== EXTRACTED ENTRIES ==

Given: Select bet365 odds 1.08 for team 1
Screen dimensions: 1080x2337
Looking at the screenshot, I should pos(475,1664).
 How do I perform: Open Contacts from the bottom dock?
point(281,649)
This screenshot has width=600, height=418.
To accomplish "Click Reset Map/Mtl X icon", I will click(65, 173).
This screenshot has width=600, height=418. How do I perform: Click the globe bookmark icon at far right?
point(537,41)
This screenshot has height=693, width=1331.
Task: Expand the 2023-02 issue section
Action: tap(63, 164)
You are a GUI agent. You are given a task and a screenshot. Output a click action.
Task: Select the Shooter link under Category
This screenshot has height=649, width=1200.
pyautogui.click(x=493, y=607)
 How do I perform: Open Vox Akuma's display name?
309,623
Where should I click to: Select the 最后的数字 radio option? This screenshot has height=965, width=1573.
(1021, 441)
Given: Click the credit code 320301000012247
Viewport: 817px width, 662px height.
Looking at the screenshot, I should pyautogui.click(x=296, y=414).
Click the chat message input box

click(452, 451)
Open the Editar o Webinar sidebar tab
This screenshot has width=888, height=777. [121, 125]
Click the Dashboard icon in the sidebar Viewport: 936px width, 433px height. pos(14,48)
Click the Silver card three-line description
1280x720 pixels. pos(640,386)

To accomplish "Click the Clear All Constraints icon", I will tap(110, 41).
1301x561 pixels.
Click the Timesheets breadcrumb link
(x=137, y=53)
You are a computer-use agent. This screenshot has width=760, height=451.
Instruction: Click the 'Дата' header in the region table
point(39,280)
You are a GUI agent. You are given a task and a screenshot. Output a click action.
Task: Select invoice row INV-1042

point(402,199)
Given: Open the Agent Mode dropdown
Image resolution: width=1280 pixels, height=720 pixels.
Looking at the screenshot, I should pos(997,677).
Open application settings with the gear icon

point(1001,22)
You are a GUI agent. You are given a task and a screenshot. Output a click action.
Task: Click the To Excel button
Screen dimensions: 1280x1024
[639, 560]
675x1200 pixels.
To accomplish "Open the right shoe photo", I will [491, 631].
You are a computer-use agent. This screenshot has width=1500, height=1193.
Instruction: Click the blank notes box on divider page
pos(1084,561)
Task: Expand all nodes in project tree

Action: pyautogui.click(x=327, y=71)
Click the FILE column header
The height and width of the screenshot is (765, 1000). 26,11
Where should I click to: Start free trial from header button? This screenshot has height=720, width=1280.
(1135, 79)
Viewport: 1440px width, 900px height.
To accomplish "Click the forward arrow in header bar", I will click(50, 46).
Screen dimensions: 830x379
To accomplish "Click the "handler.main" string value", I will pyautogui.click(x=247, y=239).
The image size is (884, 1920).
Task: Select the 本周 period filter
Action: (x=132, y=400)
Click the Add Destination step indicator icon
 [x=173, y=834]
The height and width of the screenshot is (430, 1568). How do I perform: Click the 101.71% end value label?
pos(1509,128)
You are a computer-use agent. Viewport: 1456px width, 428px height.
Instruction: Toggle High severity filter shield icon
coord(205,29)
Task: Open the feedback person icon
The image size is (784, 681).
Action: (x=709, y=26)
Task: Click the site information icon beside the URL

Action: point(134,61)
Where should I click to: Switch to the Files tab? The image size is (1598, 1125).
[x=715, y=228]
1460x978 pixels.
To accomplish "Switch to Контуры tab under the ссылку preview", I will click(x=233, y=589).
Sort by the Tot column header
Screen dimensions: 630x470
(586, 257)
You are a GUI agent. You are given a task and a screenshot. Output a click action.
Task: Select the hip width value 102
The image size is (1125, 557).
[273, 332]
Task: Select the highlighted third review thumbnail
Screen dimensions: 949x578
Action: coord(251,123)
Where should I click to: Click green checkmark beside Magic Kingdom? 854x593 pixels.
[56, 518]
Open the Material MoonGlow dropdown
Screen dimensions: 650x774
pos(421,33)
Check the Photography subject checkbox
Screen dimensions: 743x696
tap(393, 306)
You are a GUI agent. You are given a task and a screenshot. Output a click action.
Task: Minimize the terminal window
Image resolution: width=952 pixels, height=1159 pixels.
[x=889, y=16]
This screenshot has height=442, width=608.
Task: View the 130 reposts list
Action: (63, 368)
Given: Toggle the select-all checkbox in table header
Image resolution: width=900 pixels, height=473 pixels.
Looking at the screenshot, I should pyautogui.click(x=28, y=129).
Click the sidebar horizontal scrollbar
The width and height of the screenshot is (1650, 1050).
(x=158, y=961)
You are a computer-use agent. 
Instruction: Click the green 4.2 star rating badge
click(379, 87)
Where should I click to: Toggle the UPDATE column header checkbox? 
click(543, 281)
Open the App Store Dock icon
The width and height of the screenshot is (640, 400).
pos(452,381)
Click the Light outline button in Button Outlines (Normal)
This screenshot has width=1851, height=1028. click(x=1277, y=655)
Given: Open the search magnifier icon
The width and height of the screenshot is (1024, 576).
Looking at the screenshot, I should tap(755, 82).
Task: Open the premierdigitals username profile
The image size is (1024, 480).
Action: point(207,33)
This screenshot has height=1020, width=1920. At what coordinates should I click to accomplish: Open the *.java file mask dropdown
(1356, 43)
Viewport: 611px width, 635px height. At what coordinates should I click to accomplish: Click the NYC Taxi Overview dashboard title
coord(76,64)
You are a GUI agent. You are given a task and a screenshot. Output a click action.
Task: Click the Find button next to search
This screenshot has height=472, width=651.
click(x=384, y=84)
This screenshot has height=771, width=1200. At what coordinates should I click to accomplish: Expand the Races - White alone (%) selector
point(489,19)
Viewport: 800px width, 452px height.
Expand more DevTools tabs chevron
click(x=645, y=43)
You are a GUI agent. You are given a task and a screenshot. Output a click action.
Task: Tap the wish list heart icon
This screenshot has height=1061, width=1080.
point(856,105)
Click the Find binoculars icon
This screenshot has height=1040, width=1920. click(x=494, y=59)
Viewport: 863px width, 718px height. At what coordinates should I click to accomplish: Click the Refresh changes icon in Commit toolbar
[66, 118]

===

> [TASK PROMPT]:
Copy all the entries verbatim.

> [COMPLETED EXERCISE]:
Given: Select bet365 odds 1.08 for team 1
Screen dimensions: 1080x2337
Looking at the screenshot, I should pos(475,1664).
 How do I perform: Open Contacts from the bottom dock?
point(281,649)
This screenshot has width=600, height=418.
To accomplish "Click Reset Map/Mtl X icon", I will click(65, 173).
This screenshot has width=600, height=418. How do I perform: Click the globe bookmark icon at far right?
point(537,41)
This screenshot has height=693, width=1331.
Task: Expand the 2023-02 issue section
Action: tap(63, 164)
You are a GUI agent. You are given a task and a screenshot. Output a click action.
Task: Select the Shooter link under Category
This screenshot has height=649, width=1200.
pyautogui.click(x=493, y=607)
 How do I perform: Open Vox Akuma's display name?
309,623
Where should I click to: Select the 最后的数字 radio option? This screenshot has height=965, width=1573.
(1021, 441)
Given: Click the credit code 320301000012247
Viewport: 817px width, 662px height.
Looking at the screenshot, I should pyautogui.click(x=296, y=414).
Click the chat message input box

click(452, 451)
Open the Editar o Webinar sidebar tab
This screenshot has width=888, height=777. [121, 125]
Click the Dashboard icon in the sidebar Viewport: 936px width, 433px height. pos(14,48)
Click the Silver card three-line description
1280x720 pixels. pos(640,386)

To accomplish "Click the Clear All Constraints icon", I will tap(110, 41).
1301x561 pixels.
Click the Timesheets breadcrumb link
(x=137, y=53)
You are a computer-use agent. This screenshot has width=760, height=451.
Instruction: Click the 'Дата' header in the region table
point(39,280)
You are a GUI agent. You are given a task and a screenshot. Output a click action.
Task: Select invoice row INV-1042

point(402,199)
Given: Open the Agent Mode dropdown
Image resolution: width=1280 pixels, height=720 pixels.
Looking at the screenshot, I should pos(997,677).
Open application settings with the gear icon

point(1001,22)
You are a GUI agent. You are given a task and a screenshot. Output a click action.
Task: Click the To Excel button
Screen dimensions: 1280x1024
[639, 560]
675x1200 pixels.
To accomplish "Open the right shoe photo", I will [491, 631].
You are a computer-use agent. This screenshot has width=1500, height=1193.
Instruction: Click the blank notes box on divider page
pos(1084,561)
Task: Expand all nodes in project tree

Action: pyautogui.click(x=327, y=71)
Click the FILE column header
The height and width of the screenshot is (765, 1000). 26,11
Where should I click to: Start free trial from header button? This screenshot has height=720, width=1280.
(1135, 79)
Viewport: 1440px width, 900px height.
To accomplish "Click the forward arrow in header bar", I will click(50, 46).
Screen dimensions: 830x379
To accomplish "Click the "handler.main" string value", I will pyautogui.click(x=247, y=239).
The image size is (884, 1920).
Task: Select the 本周 period filter
Action: (x=132, y=400)
Click the Add Destination step indicator icon
 [x=173, y=834]
The height and width of the screenshot is (430, 1568). How do I perform: Click the 101.71% end value label?
pos(1509,128)
You are a computer-use agent. Viewport: 1456px width, 428px height.
Instruction: Toggle High severity filter shield icon
coord(205,29)
Task: Open the feedback person icon
The image size is (784, 681).
Action: (x=709, y=26)
Task: Click the site information icon beside the URL

Action: point(134,61)
Where should I click to: Switch to the Files tab? The image size is (1598, 1125).
[x=715, y=228]
1460x978 pixels.
To accomplish "Switch to Контуры tab under the ссылку preview", I will click(x=233, y=589).
Sort by the Tot column header
Screen dimensions: 630x470
(586, 257)
You are a GUI agent. You are given a task and a screenshot. Output a click action.
Task: Select the hip width value 102
The image size is (1125, 557).
[273, 332]
Task: Select the highlighted third review thumbnail
Screen dimensions: 949x578
Action: coord(251,123)
Where should I click to: Click green checkmark beside Magic Kingdom? 854x593 pixels.
[56, 518]
Open the Material MoonGlow dropdown
Screen dimensions: 650x774
pos(421,33)
Check the Photography subject checkbox
Screen dimensions: 743x696
tap(393, 306)
You are a GUI agent. You are given a task and a screenshot. Output a click action.
Task: Minimize the terminal window
Image resolution: width=952 pixels, height=1159 pixels.
[x=889, y=16]
This screenshot has height=442, width=608.
Task: View the 130 reposts list
Action: (63, 368)
Given: Toggle the select-all checkbox in table header
Image resolution: width=900 pixels, height=473 pixels.
Looking at the screenshot, I should pyautogui.click(x=28, y=129).
Click the sidebar horizontal scrollbar
The width and height of the screenshot is (1650, 1050).
(x=158, y=961)
You are a computer-use agent. 
Instruction: Click the green 4.2 star rating badge
click(379, 87)
Where should I click to: Toggle the UPDATE column header checkbox? 
click(543, 281)
Open the App Store Dock icon
The width and height of the screenshot is (640, 400).
pos(452,381)
Click the Light outline button in Button Outlines (Normal)
This screenshot has width=1851, height=1028. click(x=1277, y=655)
Given: Open the search magnifier icon
The width and height of the screenshot is (1024, 576).
Looking at the screenshot, I should tap(755, 82).
Task: Open the premierdigitals username profile
The image size is (1024, 480).
Action: point(207,33)
This screenshot has height=1020, width=1920. At what coordinates should I click to accomplish: Open the *.java file mask dropdown
(1356, 43)
Viewport: 611px width, 635px height. At what coordinates should I click to accomplish: Click the NYC Taxi Overview dashboard title
coord(76,64)
You are a GUI agent. You are given a task and a screenshot. Output a click action.
Task: Click the Find button next to search
This screenshot has height=472, width=651.
click(x=384, y=84)
This screenshot has height=771, width=1200. At what coordinates should I click to accomplish: Expand the Races - White alone (%) selector
point(489,19)
Viewport: 800px width, 452px height.
Expand more DevTools tabs chevron
click(x=645, y=43)
You are a GUI agent. You are given a task and a screenshot. Output a click action.
Task: Tap the wish list heart icon
This screenshot has height=1061, width=1080.
point(856,105)
Click the Find binoculars icon
This screenshot has height=1040, width=1920. click(x=494, y=59)
Viewport: 863px width, 718px height. At what coordinates should I click to accomplish: Click the Refresh changes icon in Commit toolbar
[66, 118]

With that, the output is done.